_TASK REQUIREMENTS_
Would you give back exactly the lines from the line with "The width and" through the end of the entries below, both included, but none of the pictures?

_DATA FOR THE TASK_

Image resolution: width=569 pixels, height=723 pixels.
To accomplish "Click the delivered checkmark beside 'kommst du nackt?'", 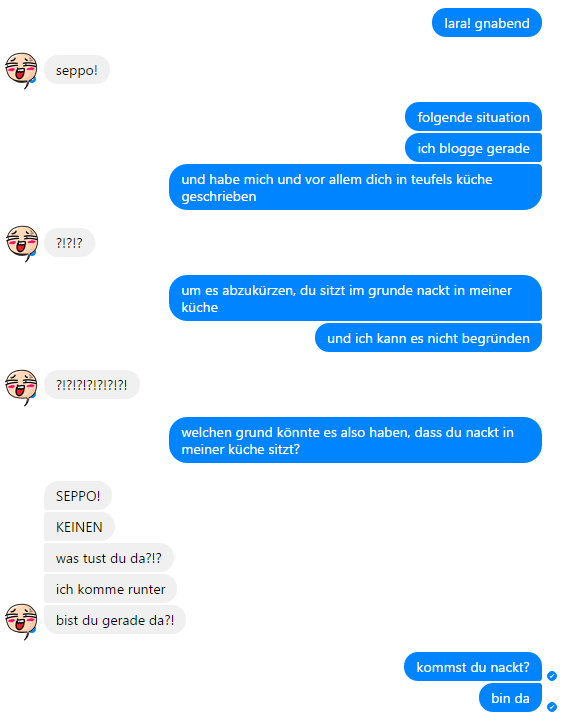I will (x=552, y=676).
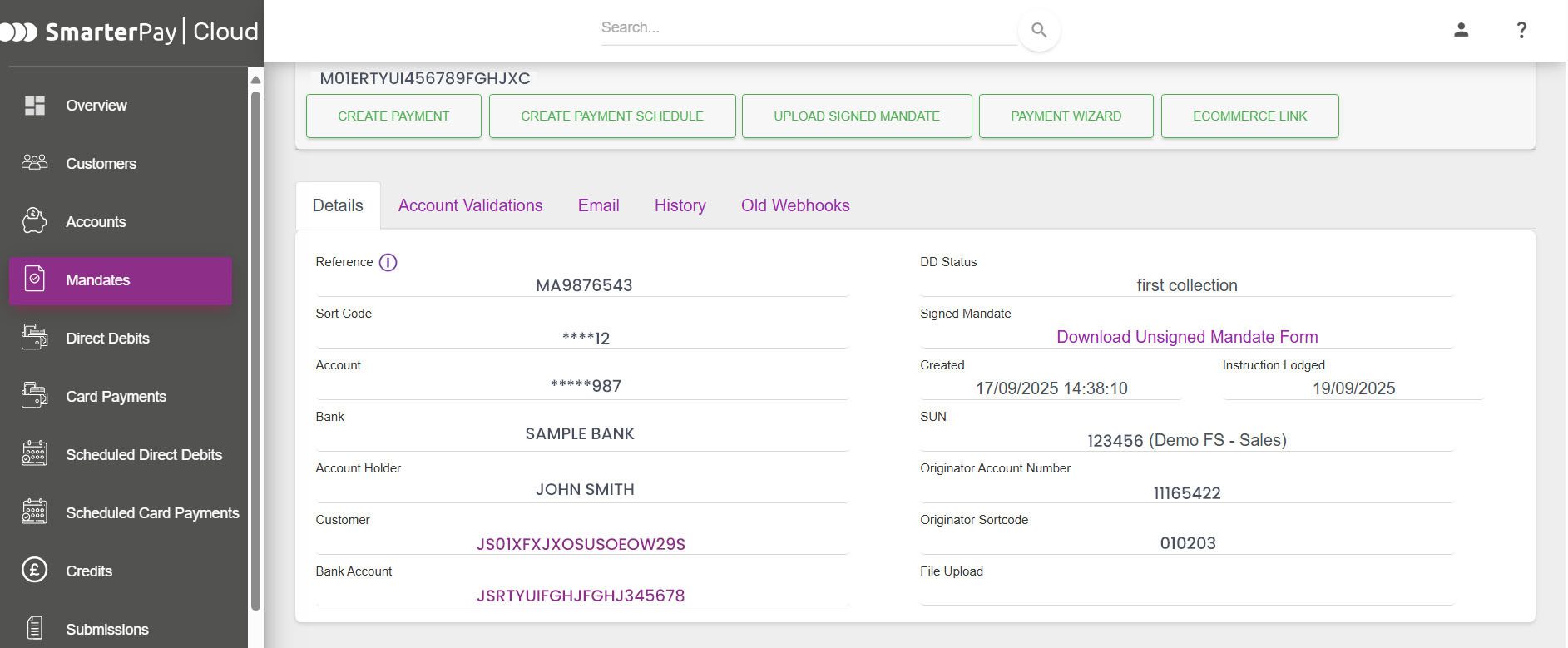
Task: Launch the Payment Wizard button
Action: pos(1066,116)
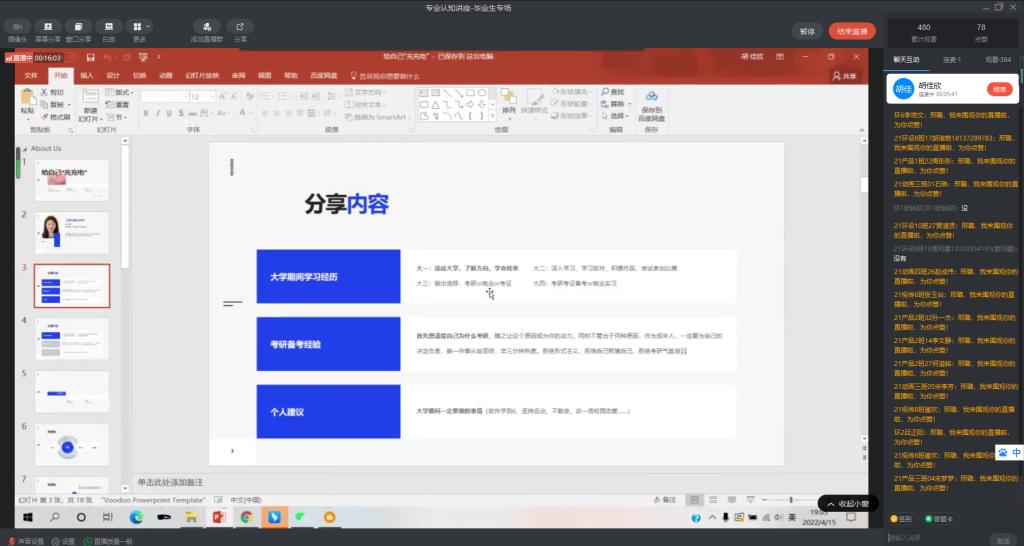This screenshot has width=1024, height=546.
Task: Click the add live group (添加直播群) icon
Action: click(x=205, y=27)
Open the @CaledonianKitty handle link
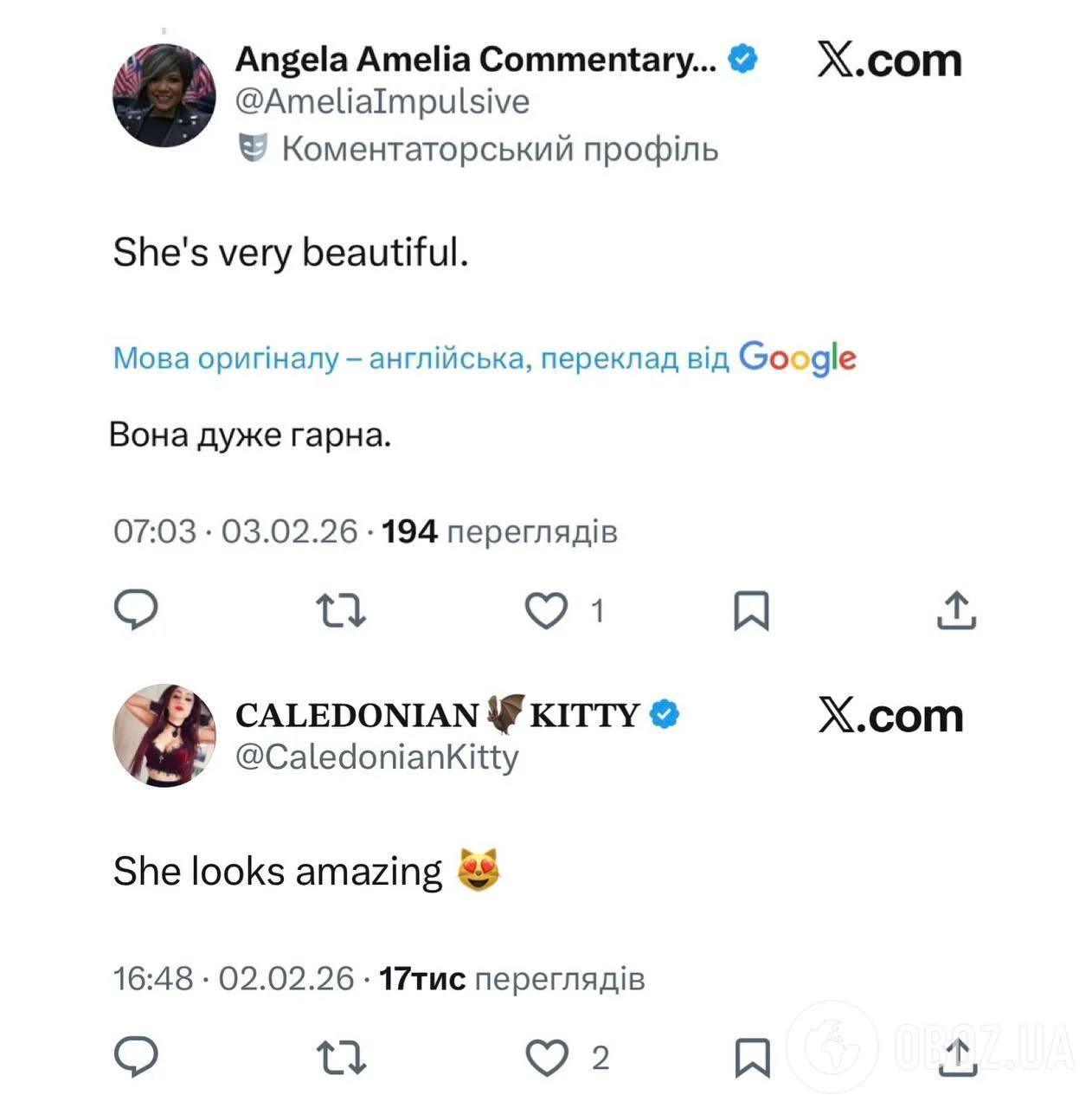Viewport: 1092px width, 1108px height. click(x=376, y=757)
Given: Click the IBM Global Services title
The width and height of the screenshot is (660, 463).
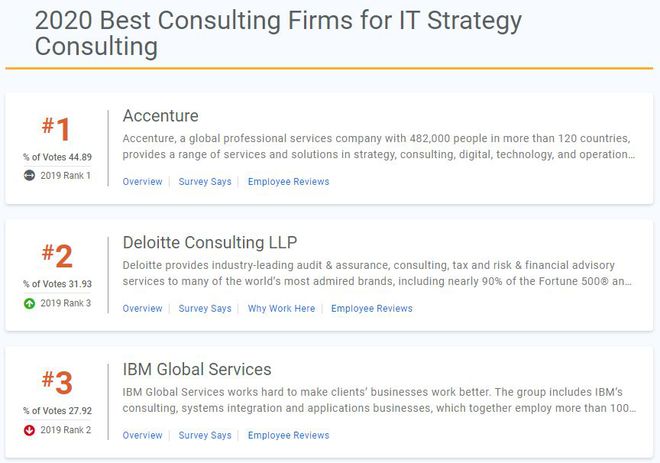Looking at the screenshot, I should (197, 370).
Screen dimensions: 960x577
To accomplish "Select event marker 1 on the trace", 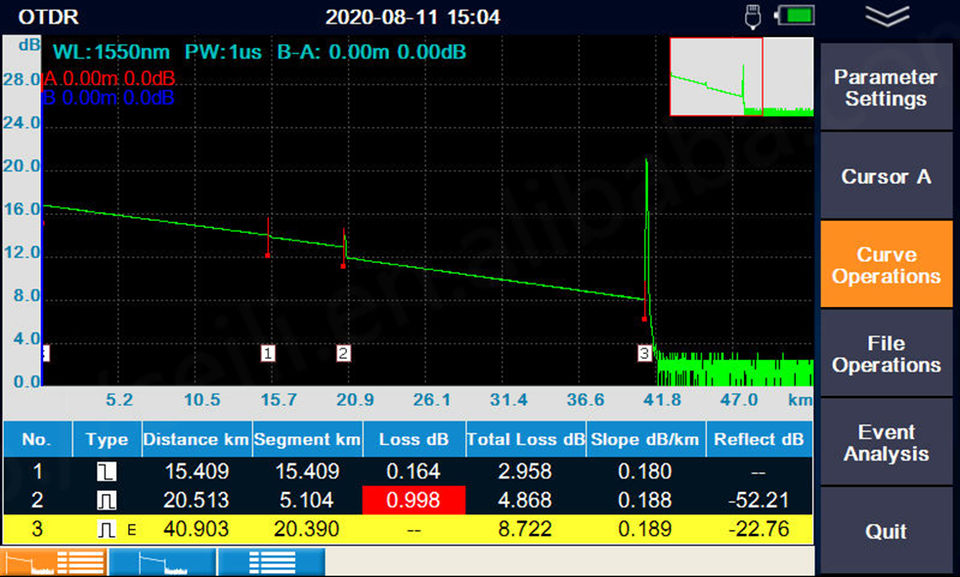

_COMPLETED EXERCISE_
The width and height of the screenshot is (660, 463).
Looking at the screenshot, I should (197, 370).
Screen dimensions: 960x577
To accomplish "Select event marker 1 on the trace", 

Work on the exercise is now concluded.